### TEKS
━━━━━━━━━━━━━━━━━━━━━━━━━━━━━━

Linimassa.id – Selama ini nama Abu Nawas dikenal dalam dongeng-dongeng jenaka. Akalnya yang jenius, kerap mengelabui lawan dengan sejuta cara. Namun ternyata Abu Nawas bukan sekadar dongeng semata, ia nyata. Berikut fakta-faktanya.
Nama Asli
Abu Nawas atau dikenal sebagai Abu-Ali Al-Hasan bin Hani Al-Hakami (756-814), atau Abū-Nuwās merupakan pujangga Arab. Dia dilahirkan di kota Ahvaz di negeri Persia, dengan darah Arab dan Persia mengalir di tubuhnya.
Sumber lain menyebut, Abu Nawas terlahir pada tahun 747 M sebagai anak yatim di Kota Ahvaz, Iran. Sepeninggal ayahnya, Abu Nawas kemudian dibawa ibunya ke kota Basra, Irak. Dia di sana belajar beberapa ilmu agama seperti ilmu hadits, sastra Arab, dan ilmu Alquran.
Penyair Terbesar Arab
Abu Nawas dianggap sebagai salah satu penyair terbesar sastra Arab klasik ia digambarkan sosok yang bijaksana sekaligus kocak. Abu Nawas juga muncul beberapa kali dalam kisah Seribu Satu Malam dalam salah satu cerita ia pernah berpura pura gila karena tidak ingin menjadi kadi setelah mendengar wasiat ayahnya dengan cara menaiki batang pisang seperti kuda-kudaan.
Ia juga sering ditantang oleh raja Harun Ar-Rasyid maupun oleh teman temannya dengan hal yang aneh, berisiko dan bahkan tidak mungkin terjadi seperti memindahkan istana raja ke bukit, memantati raja dan lain-lain.

━━━━━━━━━━━━━━━━━━━━━━━━━━━━━━

### CUPLIKAN DAFTAR
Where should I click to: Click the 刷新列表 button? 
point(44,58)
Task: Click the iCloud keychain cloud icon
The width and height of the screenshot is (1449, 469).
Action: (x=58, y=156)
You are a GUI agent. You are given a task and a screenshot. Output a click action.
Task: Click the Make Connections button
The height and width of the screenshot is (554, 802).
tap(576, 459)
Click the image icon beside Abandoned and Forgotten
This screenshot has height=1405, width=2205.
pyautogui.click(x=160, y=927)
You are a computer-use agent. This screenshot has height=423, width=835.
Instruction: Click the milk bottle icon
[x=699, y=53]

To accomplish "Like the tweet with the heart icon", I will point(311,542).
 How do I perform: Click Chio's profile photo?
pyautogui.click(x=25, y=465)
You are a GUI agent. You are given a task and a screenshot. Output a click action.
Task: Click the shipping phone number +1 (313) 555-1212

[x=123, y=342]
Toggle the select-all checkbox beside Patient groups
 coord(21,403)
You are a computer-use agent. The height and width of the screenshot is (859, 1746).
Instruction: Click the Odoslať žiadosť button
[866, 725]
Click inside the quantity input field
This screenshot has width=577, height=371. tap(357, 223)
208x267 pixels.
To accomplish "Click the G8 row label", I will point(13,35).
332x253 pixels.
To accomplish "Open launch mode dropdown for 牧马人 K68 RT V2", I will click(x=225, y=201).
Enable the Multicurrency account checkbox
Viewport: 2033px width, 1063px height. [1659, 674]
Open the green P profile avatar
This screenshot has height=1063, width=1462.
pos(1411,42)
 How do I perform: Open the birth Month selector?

━━━━━━━━━━━━━━━━━━━━━━━━━━━━━━

### LATIHAN TERTULIS A
Ringkaslah teks tentang Abu Nawas dalam dua kalimat.
### LATIHAN TERTULIS B
Dalam teks tentang Abu Nawas, ke kota mana ia dibawa ibunya sepeninggal ayahnya?
### LATIHAN TERTULIS C
Lanjutkan teks tentang Abu Nawas mulai dari sesudah kalimat terakhirnya.
Daftar ini bahan tersendiri yang terpisah dari teks tentang Abu Nawas.

### HASIL AKHIR A
Abu Nawas, yang bernama asli Abu-Ali Al-Hasan bin Hani Al-Hakami, ternyata tokoh nyata: seorang pujangga Arab kelahiran Ahvaz di Persia yang setelah ayahnya wafat dibawa ibunya ke Basra dan belajar ilmu agama di sana. Ia dianggap salah satu penyair terbesar sastra Arab klasik, digambarkan bijaksana sekaligus kocak, dan muncul dalam kisah Seribu Satu Malam.

### HASIL AKHIR B
Ke kota Basra, Irak.

### HASIL AKHIR C
Tak lama setelah belajar ilmu-ilmu agama, Abu Nawas bertemu dengan Walibah ibn Habib Al-Asad. Walibah memberikan pelajaran kepada Abu Nawas untuk memperhalus kembali bahasa yang dia gunakan.
Dia juga pergi ke Kufah untuk bertemu dengan orang-orang Arab Badui, supaya ia dapat memperhalus serta memperdalam kesustraan bahasa Arab. Oleh karena itu, tak lama kemudian Abu Nawas terkenal sebagai seseorang sastrawan cemerlang.
Abu Nawas dengan cepat menjadi terkenal karena puisinya yang jenaka dan lucu, tidak berhubungan dengan tema-tema tradisional seperti tema padang pasir, tetapi berbicara tentang kehidupan kota dan menyanyikan kegembiraan meminum anggur serta cinta dari anak laki-laki muda dengan humor nakal.
Puisi pujiannya yang berisi puji-pujian memungkinkannya untuk ikut mendukung Khalifah Harun Ar-Rasyid, dan ia juga mengaitkan dirinya dengan keluarga wazir Barmak, yang saat itu berada di puncak kekuasaan mereka. Akhirnya, dia pun dipercaya sebagai orang kepercayaan oleh Khalifah Harun Ar-Rasyid, pemimpin dinasti Abbasiyah yang kelima.
Abu Nawas dianggap sebagai salah satu sastrawan yang terbesar dalam literatur Arab klasik. Dia mempengaruhi banyak sastrawan generasi kemudian, termasuk Omar Khayam, dan Hafiz yang di mana keduanya adalah penyair dari Persia.
Di antara puisi-puisinya yang paling terkenal adalah beberapa yang mengejek tema konvensional, yaitu nostalgia untuk kehidupan orang-orang Badui, dan dengan antusias memuji kehidupan yang diperbarui di Bagdad sebagai perbedaan yang kontras. Dia adalah salah satu dari beberapa orang yang kepadanya penemuan bentuk sastra mu’ammā (secara harfiah ‘dibutakan’ atau ‘digelapkan’).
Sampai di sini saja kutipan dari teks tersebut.